# New Miniatures?



## Overbeing (Oct 9, 2011)

Hey guys just wondering if you think GW should bring out more Necrons and Black Templars. Also they have enough dark elder now I'm getting sick of it are you? (although they are a brilliant army)


----------



## Midge913 (Oct 21, 2010)

Well both of these armies are slated for new releases in the near future. Necrons, in theory, next month, and the BT sometime next year with sixth edition. DE are mostly done with just a few special characters still to be released.


----------



## Overbeing (Oct 9, 2011)

Thanks my man!!! This poll was also for peoples opinions!


----------



## jaysen (Jul 7, 2011)

Sisters of Battle need plastic troops models, severely.


----------



## Fallen (Oct 7, 2008)

f*cking nids.


----------



## Overbeing (Oct 9, 2011)

Yeah your both right GW is pretty slack at the moment ay?

In fact I completely 4got about the nids sorry! :blush: 

Also whats with the sisters of battle, it seems you have to buy a lot of singular models and not groups of them?


----------



## jaysen (Jul 7, 2011)

Yeah, at one time you could buy a blister of 2 for like $5, but now you just get one model and they're quite expensive. I've bought several squads from ebay, so that I can have a small contingent for larger Apoc games.


----------



## Overbeing (Oct 9, 2011)

Seems that GW are only raising the quality of their products slightly and raising the price A LOT!!!!! :angry:


----------



## Djinn24 (Jan 12, 2008)

Welcome to army rotations. DE where the last army out, they get new stuff.


----------



## rayrod64 (Apr 19, 2011)

Though they have held up quite well over the ages it would be nice to see some new Eldar sculpts.


----------



## CattleBruiser (Sep 3, 2011)

I'd like to see either plastic Eldar or plastic Tau pathfinders


----------



## hauk119 (Oct 10, 2011)

Definitely more Eldar, maybe SS but for troops? Not actually them but similar. Maybe weaker. Like DA but with swords, that would be amazing

*Edit* called Zealots of course


----------



## stalarious (Aug 25, 2011)

I would like GW to make new models of not only BT but all chapters showing more differences between the chapters. However no matter how much I dream about this it wont happen.


----------



## Overbeing (Oct 9, 2011)

Well I think I knew about army rotations it's just DE have been coming out for quite some time now and it's just getting old.
Maybe GW are focusing on converting most miniatures to finecast? (although I like the normal plastic better!)


----------



## lokis222 (Mar 14, 2009)

Nids....


----------



## Moonschwine (Jun 13, 2011)

Defo Nid's. They said Necron plastic kits are going to be as-is for the update.

Black templar also do not need their own range, what they need to do is add an extra spure onto the Marines kit and cut down their production costs / waste. Honestly it drives me mad to see price hikes then they have stocks filled with Niche market mini's that are basically 1 spure different. 

I'd also like to see CSM's getting new miniatures; mainly Plastic kits for Raptors, Death Guard, Noise Marines and TSon's. Finecast is lovely don't get me wrong. But theres something not right about having to take a saw to them for some converting.

### Material supplied:

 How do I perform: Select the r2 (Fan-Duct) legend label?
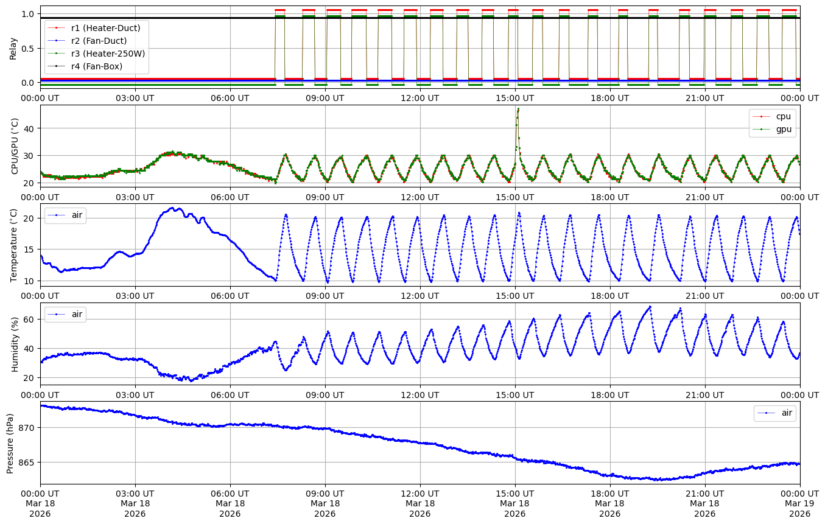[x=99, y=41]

--

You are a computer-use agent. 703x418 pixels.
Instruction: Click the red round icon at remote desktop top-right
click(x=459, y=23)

### What is expected:
From the forum thread on new miniatures, reproduce word for word the passage starting with "Seems that GW" and going on through "get new stuff.".

### Complete response:
Seems that GW are only raising the quality of their products slightly and raising the price A LOT!!!!! :angry:


----------



## Djinn24 (Jan 12, 2008)

Welcome to army rotations. DE where the last army out, they get new stuff.